Now that you know what dangers lurk on the Internet, how can you protect your business? There are a few things you can do:
- Update regularly – Even though developers work tirelessly on patching up security holes in the WordPress platform, as well as its themes and plugins, that effort alone cannot provide protection if not used. As soon as an update or a fix for a specific security issue is available, use it. By keeping your website resources up to date, you avoid your data being stolen or your website’s IP address blacklisted.
- Change your login credentials – When you create a website, the first thing to do is to change username and password. Use a unique and long combination of upper and lower-case letters with numbers and special characters for your password to make it that much more difficult to crack. Also, employ the two-factor authentication so that no one but you can gain access to your website.

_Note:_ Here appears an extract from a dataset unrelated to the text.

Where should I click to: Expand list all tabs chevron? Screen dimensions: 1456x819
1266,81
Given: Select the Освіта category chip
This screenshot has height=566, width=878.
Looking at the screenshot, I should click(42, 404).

- Use SSL & HTTPS encryption – Getting it will secure your browser’s communication with servers by encryption, so no third party can understand it, even if they are intercepting the conversation. The encryption is inventing a secret language that will never be used again after this conversation is over. It’s a mighty measure of precaution which Google now demands from all websites that deal with consumers’ sensitive information.
- Monitor traffic – Any change not caused by you or a member of your team should be suspicious. Content injection or defacement is a sure indicator that the website has been breached. However, as useful as it may be constant monitoring of just about every page on your website, as well as its infrastructure, it can be a tedious job. That’s why it might be a good idea to choose a service that could automatize this process.
There are all sorts of cyber threats aimed at small businesses with online presence, which means companies are constantly at risk. No matter how small your business is, if you own a florist shop or a bank, if you don’t keep it safe, you will endanger it. You owe it to your customers to keep their personal and sensitive information safe, as much as you owe it to your employees to keep your company’s reputation untarnished so that it may continue working.